Melachah (m'-LUH-khuh)
Lit. work. Work involving creation or exercise of control over the environment, which is prohibited on Shabbat and certain holidays.
Mendele Moykher Sforim
Little Mendel the Bookseller. The pen name of Sholem Yankev Abramovitsch, one of the first great Yiddish fiction writers. See Yiddish Literature.
Menorah (m'-NAW-ruh; me-NOH-ruh)
A candelabrum. Usually refers to the nine-branched candelabrum used to hold the Chanukkah candles. Can also refer to the seven-branched candelabrum used in the Temple. See also Chanukkah Candle Lighting Blessings; Ritual Items in the Synagogue.
Messiah
Anglicization of the Hebrew, "mashiach" (anointed). A man who will be chosen by G-d to put an end to all evil in the world, rebuild the Temple, bring the exiles back to Israel and usher in the world to come.

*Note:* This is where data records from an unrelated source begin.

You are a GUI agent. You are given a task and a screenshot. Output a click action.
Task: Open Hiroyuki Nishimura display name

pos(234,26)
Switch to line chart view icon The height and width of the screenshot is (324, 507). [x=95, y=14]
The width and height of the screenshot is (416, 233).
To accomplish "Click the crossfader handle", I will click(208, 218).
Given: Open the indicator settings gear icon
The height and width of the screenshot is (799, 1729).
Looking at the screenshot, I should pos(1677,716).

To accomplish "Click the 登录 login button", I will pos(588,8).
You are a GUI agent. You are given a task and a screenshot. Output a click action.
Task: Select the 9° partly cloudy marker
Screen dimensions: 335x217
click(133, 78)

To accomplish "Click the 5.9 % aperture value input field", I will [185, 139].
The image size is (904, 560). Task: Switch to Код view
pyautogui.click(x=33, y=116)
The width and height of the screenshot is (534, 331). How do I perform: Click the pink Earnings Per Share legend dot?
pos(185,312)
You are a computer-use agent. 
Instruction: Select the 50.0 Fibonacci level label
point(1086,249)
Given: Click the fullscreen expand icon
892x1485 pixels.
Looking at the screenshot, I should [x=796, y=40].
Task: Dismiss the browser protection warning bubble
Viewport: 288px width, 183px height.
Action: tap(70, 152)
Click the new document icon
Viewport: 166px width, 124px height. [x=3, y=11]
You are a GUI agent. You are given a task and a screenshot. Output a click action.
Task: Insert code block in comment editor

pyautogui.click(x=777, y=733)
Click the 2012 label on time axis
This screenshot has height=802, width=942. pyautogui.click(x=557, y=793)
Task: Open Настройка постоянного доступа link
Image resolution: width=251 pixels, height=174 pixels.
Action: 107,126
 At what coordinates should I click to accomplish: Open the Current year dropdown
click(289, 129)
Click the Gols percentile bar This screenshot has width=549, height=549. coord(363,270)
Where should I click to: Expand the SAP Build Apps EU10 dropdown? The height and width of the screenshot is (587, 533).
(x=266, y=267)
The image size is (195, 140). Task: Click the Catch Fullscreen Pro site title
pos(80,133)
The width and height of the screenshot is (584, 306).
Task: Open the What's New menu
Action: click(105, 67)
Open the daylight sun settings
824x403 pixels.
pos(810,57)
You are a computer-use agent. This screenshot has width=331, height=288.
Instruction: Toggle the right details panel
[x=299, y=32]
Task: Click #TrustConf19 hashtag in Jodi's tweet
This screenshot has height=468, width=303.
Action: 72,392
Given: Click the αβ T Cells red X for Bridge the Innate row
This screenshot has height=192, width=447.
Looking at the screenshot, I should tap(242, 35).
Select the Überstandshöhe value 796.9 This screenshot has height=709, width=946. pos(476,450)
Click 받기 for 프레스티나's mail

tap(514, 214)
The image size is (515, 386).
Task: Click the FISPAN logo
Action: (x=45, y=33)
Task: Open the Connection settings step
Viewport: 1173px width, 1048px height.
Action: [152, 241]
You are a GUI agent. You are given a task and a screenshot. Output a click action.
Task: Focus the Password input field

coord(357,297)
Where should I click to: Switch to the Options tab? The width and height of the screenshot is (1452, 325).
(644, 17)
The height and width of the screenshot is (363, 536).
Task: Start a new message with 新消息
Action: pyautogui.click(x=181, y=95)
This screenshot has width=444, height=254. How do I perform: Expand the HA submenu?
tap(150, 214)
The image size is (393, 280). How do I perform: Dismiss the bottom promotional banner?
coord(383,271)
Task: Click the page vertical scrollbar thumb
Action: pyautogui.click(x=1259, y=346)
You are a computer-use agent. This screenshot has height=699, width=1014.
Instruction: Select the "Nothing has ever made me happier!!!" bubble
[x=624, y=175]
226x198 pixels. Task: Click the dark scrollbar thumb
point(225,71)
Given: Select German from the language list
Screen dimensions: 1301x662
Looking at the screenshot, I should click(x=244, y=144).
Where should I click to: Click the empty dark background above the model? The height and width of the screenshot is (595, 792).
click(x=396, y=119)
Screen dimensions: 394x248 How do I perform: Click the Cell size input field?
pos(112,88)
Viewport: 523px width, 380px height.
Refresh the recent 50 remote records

It is better to use the Hebrew term "mashiach" when speaking of the Jewish messiah, because the Jewish concept is very different from the Christian one.
Messianic Age
A period of global peace and prosperity that will be brought about by the messiah when he comes.
Mevushal
The process of pasteurizing wine, commonly used with American kosher wine to avoid certain kashrut issues.
Mezuzah (m'-ZOO-zuh; m'-ZU-zuh)
Lit. doorpost. A case attached to the doorposts of houses, containing a scroll with passages of scripture written on it. The procedure and prayers for affixing the mezuzah is available.
Midrash (MID-rash)
From a root meaning "to study," "to seek out" or "to investigate." Stories elaborating on incidents in the Bible, to derive a principle of Jewish law or provide a moral lesson.
Mikvah (MIK-vuh)
Lit. gathering. A ritual bath used for spiritual purification. It is used primarily in conversion rituals and after the period of sexual separation during a woman's menstrual cycles, but many Chasidim immerse themselves in the mikvah regularly for general spiritual purification.
Milchik (MIL-khig)
Yiddish: dairy. Used to describe kosher foods that contain dairy products and therefore cannot be eaten with meat. See Kashrut - Separation of Meat and Dairy.
Minchah (MIN-khuh)
1) Afternoon prayer services. See Jewish Liturgy. 2) An offering of meal or grain. See Food and Drink Offerings.
Minhag (MIN-hahg)
Lit. custom. A custom that evolved for worthy religious reasons and has continued long enough to become a binding religious practice. The word is also used more loosely to describe any customary religious practice.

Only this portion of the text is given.